**Work request**: An exact copy of the entries below is the expected answer.

**Study material**:
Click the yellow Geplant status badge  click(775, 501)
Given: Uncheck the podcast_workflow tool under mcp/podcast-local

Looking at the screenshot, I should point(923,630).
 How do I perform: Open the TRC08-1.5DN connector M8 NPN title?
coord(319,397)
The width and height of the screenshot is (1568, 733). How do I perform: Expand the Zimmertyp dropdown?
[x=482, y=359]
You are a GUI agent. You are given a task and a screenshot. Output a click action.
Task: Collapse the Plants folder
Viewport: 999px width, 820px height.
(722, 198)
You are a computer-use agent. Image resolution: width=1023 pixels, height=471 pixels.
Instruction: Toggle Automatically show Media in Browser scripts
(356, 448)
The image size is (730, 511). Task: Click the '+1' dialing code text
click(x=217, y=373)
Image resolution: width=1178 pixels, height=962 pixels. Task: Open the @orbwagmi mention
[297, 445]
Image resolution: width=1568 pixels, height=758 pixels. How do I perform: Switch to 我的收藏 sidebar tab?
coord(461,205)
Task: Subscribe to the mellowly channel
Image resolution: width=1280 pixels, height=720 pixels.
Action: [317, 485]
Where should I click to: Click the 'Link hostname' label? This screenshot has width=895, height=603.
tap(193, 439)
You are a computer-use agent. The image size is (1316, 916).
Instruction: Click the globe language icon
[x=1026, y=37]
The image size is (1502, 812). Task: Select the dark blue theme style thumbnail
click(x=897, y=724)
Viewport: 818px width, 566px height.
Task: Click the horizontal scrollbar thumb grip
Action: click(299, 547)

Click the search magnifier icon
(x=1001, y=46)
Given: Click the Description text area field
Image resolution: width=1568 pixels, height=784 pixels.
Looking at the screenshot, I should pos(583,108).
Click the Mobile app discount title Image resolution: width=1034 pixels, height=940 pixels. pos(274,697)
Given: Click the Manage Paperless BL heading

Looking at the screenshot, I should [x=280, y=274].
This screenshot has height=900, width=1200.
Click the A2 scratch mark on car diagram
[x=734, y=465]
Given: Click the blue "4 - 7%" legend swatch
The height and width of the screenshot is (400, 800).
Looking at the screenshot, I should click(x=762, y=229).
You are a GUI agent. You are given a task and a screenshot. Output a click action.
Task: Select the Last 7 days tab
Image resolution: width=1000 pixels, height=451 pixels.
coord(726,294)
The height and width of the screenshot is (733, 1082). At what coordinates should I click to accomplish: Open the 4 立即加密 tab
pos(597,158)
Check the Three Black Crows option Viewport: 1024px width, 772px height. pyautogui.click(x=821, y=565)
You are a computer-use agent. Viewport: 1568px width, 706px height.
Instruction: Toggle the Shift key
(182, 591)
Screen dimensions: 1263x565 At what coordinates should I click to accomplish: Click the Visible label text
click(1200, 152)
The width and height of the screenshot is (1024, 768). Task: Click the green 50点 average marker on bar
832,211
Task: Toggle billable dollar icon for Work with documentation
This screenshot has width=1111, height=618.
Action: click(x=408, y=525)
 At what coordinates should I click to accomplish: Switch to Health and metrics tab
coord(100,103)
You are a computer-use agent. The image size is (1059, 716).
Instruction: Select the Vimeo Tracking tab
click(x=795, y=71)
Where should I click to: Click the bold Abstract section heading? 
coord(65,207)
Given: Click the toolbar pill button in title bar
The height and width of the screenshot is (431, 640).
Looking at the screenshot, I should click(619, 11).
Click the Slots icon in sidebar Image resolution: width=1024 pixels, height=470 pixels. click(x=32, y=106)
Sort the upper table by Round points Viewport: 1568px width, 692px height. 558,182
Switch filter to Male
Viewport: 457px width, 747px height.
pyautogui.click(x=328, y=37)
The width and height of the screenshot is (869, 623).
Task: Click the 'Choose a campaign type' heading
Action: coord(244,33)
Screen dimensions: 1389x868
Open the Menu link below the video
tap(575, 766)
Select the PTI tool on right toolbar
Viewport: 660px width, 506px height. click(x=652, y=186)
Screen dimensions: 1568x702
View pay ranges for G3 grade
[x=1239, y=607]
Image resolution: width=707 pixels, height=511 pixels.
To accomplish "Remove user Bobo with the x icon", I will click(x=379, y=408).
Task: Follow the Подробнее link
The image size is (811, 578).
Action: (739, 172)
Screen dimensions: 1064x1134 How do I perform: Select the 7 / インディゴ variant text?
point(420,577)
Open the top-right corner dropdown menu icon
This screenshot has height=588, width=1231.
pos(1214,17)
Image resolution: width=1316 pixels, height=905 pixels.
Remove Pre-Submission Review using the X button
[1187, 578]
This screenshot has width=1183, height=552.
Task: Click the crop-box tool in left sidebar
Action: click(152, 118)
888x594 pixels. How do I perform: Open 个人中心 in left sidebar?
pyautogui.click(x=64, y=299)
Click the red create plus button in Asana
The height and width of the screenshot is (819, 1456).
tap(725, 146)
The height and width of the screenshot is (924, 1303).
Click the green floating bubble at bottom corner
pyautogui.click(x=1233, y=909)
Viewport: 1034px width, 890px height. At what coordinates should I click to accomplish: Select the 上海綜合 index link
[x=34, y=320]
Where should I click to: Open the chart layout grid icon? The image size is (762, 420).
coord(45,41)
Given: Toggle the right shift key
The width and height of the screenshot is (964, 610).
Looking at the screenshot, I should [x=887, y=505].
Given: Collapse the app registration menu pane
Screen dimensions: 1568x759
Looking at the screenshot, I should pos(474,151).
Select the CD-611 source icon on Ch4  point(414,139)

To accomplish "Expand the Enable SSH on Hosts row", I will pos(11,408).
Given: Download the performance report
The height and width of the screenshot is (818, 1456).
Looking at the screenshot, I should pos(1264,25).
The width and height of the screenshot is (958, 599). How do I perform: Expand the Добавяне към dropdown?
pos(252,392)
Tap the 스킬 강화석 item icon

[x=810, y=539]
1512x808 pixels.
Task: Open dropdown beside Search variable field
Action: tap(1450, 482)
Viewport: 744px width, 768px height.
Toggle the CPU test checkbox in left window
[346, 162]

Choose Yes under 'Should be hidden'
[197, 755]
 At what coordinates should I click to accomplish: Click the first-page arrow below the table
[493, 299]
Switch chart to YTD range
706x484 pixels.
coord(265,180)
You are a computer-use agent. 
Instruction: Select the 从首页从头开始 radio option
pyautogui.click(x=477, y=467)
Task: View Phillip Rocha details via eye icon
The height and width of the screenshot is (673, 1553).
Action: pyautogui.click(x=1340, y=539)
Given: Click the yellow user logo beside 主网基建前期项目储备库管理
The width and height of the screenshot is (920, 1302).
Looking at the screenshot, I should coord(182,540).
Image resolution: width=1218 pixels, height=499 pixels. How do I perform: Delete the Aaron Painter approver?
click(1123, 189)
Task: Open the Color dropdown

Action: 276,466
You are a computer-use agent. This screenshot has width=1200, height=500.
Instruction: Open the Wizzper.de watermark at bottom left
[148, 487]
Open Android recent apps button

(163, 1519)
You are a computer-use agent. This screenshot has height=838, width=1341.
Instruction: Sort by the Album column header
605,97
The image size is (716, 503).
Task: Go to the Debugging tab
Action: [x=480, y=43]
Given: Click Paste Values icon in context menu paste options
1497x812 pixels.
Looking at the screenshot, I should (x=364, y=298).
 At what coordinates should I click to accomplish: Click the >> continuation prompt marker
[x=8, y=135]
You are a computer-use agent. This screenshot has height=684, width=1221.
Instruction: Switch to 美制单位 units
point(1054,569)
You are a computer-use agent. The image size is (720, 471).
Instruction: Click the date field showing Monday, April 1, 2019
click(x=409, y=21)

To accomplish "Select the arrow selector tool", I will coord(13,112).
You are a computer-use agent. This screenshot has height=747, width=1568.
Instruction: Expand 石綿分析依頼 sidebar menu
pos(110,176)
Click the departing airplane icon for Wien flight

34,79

**Answer section**:
Click the yellow Geplant status badge  click(775, 501)
Given: Uncheck the podcast_workflow tool under mcp/podcast-local

Looking at the screenshot, I should point(923,630).
 How do I perform: Open the TRC08-1.5DN connector M8 NPN title?
coord(319,397)
The width and height of the screenshot is (1568, 733). How do I perform: Expand the Zimmertyp dropdown?
[x=482, y=359]
You are a GUI agent. You are given a task and a screenshot. Output a click action.
Task: Collapse the Plants folder
Viewport: 999px width, 820px height.
(722, 198)
You are a computer-use agent. Image resolution: width=1023 pixels, height=471 pixels.
Instruction: Toggle Automatically show Media in Browser scripts
(356, 448)
The image size is (730, 511). Task: Click the '+1' dialing code text
click(x=217, y=373)
Image resolution: width=1178 pixels, height=962 pixels. Task: Open the @orbwagmi mention
[297, 445]
Image resolution: width=1568 pixels, height=758 pixels. How do I perform: Switch to 我的收藏 sidebar tab?
coord(461,205)
Task: Subscribe to the mellowly channel
Image resolution: width=1280 pixels, height=720 pixels.
Action: [317, 485]
Where should I click to: Click the 'Link hostname' label? This screenshot has width=895, height=603.
tap(193, 439)
You are a computer-use agent. The image size is (1316, 916).
Instruction: Click the globe language icon
[x=1026, y=37]
The image size is (1502, 812). Task: Select the dark blue theme style thumbnail
click(x=897, y=724)
Viewport: 818px width, 566px height.
Task: Click the horizontal scrollbar thumb grip
Action: click(299, 547)

Click the search magnifier icon
(x=1001, y=46)
Given: Click the Description text area field
Image resolution: width=1568 pixels, height=784 pixels.
Looking at the screenshot, I should pos(583,108).
Click the Mobile app discount title Image resolution: width=1034 pixels, height=940 pixels. pos(274,697)
Given: Click the Manage Paperless BL heading

Looking at the screenshot, I should [x=280, y=274].
This screenshot has height=900, width=1200.
Click the A2 scratch mark on car diagram
[x=734, y=465]
Given: Click the blue "4 - 7%" legend swatch
The height and width of the screenshot is (400, 800).
Looking at the screenshot, I should click(x=762, y=229).
You are a GUI agent. You are given a task and a screenshot. Output a click action.
Task: Select the Last 7 days tab
Image resolution: width=1000 pixels, height=451 pixels.
coord(726,294)
The height and width of the screenshot is (733, 1082). At what coordinates should I click to accomplish: Open the 4 立即加密 tab
pos(597,158)
Check the Three Black Crows option Viewport: 1024px width, 772px height. pyautogui.click(x=821, y=565)
You are a computer-use agent. Viewport: 1568px width, 706px height.
Instruction: Toggle the Shift key
(182, 591)
Screen dimensions: 1263x565 At what coordinates should I click to accomplish: Click the Visible label text
click(1200, 152)
The width and height of the screenshot is (1024, 768). Task: Click the green 50点 average marker on bar
832,211
Task: Toggle billable dollar icon for Work with documentation
This screenshot has width=1111, height=618.
Action: click(x=408, y=525)
 At what coordinates should I click to accomplish: Switch to Health and metrics tab
coord(100,103)
You are a computer-use agent. The image size is (1059, 716).
Instruction: Select the Vimeo Tracking tab
click(x=795, y=71)
Where should I click to: Click the bold Abstract section heading? 
coord(65,207)
Given: Click the toolbar pill button in title bar
The height and width of the screenshot is (431, 640).
Looking at the screenshot, I should click(619, 11).
Click the Slots icon in sidebar Image resolution: width=1024 pixels, height=470 pixels. click(x=32, y=106)
Sort the upper table by Round points Viewport: 1568px width, 692px height. 558,182
Switch filter to Male
Viewport: 457px width, 747px height.
pyautogui.click(x=328, y=37)
The width and height of the screenshot is (869, 623).
Task: Click the 'Choose a campaign type' heading
Action: coord(244,33)
Screen dimensions: 1389x868
Open the Menu link below the video
tap(575, 766)
Select the PTI tool on right toolbar
Viewport: 660px width, 506px height. click(x=652, y=186)
Screen dimensions: 1568x702
View pay ranges for G3 grade
[x=1239, y=607]
Image resolution: width=707 pixels, height=511 pixels.
To accomplish "Remove user Bobo with the x icon", I will click(x=379, y=408).
Task: Follow the Подробнее link
The image size is (811, 578).
Action: (739, 172)
Screen dimensions: 1064x1134 How do I perform: Select the 7 / インディゴ variant text?
point(420,577)
Open the top-right corner dropdown menu icon
This screenshot has height=588, width=1231.
pos(1214,17)
Image resolution: width=1316 pixels, height=905 pixels.
Remove Pre-Submission Review using the X button
[1187, 578]
This screenshot has width=1183, height=552.
Task: Click the crop-box tool in left sidebar
Action: click(152, 118)
888x594 pixels. How do I perform: Open 个人中心 in left sidebar?
pyautogui.click(x=64, y=299)
Click the red create plus button in Asana
The height and width of the screenshot is (819, 1456).
tap(725, 146)
The height and width of the screenshot is (924, 1303).
Click the green floating bubble at bottom corner
pyautogui.click(x=1233, y=909)
Viewport: 1034px width, 890px height. At what coordinates should I click to accomplish: Select the 上海綜合 index link
[x=34, y=320]
Where should I click to: Open the chart layout grid icon? The image size is (762, 420).
coord(45,41)
Given: Toggle the right shift key
The width and height of the screenshot is (964, 610).
Looking at the screenshot, I should [x=887, y=505].
Given: Collapse the app registration menu pane
Screen dimensions: 1568x759
Looking at the screenshot, I should pos(474,151).
Select the CD-611 source icon on Ch4  point(414,139)

To accomplish "Expand the Enable SSH on Hosts row", I will pos(11,408).
Given: Download the performance report
The height and width of the screenshot is (818, 1456).
Looking at the screenshot, I should pos(1264,25).
The width and height of the screenshot is (958, 599). How do I perform: Expand the Добавяне към dropdown?
pos(252,392)
Tap the 스킬 강화석 item icon

[x=810, y=539]
1512x808 pixels.
Task: Open dropdown beside Search variable field
Action: tap(1450, 482)
Viewport: 744px width, 768px height.
Toggle the CPU test checkbox in left window
[346, 162]

Choose Yes under 'Should be hidden'
[197, 755]
 At what coordinates should I click to accomplish: Click the first-page arrow below the table
[493, 299]
Switch chart to YTD range
706x484 pixels.
coord(265,180)
You are a computer-use agent. 
Instruction: Select the 从首页从头开始 radio option
pyautogui.click(x=477, y=467)
Task: View Phillip Rocha details via eye icon
The height and width of the screenshot is (673, 1553).
Action: pyautogui.click(x=1340, y=539)
Given: Click the yellow user logo beside 主网基建前期项目储备库管理
The width and height of the screenshot is (920, 1302).
Looking at the screenshot, I should coord(182,540).
Image resolution: width=1218 pixels, height=499 pixels. How do I perform: Delete the Aaron Painter approver?
click(1123, 189)
Task: Open the Color dropdown

Action: 276,466
You are a computer-use agent. This screenshot has width=1200, height=500.
Instruction: Open the Wizzper.de watermark at bottom left
[148, 487]
Open Android recent apps button

(163, 1519)
You are a computer-use agent. This screenshot has height=838, width=1341.
Instruction: Sort by the Album column header
605,97
The image size is (716, 503).
Task: Go to the Debugging tab
Action: [x=480, y=43]
Given: Click Paste Values icon in context menu paste options
1497x812 pixels.
Looking at the screenshot, I should (x=364, y=298).
 At what coordinates should I click to accomplish: Click the >> continuation prompt marker
[x=8, y=135]
You are a computer-use agent. This screenshot has height=684, width=1221.
Instruction: Switch to 美制单位 units
point(1054,569)
You are a computer-use agent. The image size is (720, 471).
Instruction: Click the date field showing Monday, April 1, 2019
click(x=409, y=21)

To accomplish "Select the arrow selector tool", I will coord(13,112).
You are a computer-use agent. This screenshot has height=747, width=1568.
Instruction: Expand 石綿分析依頼 sidebar menu
pos(110,176)
Click the departing airplane icon for Wien flight

34,79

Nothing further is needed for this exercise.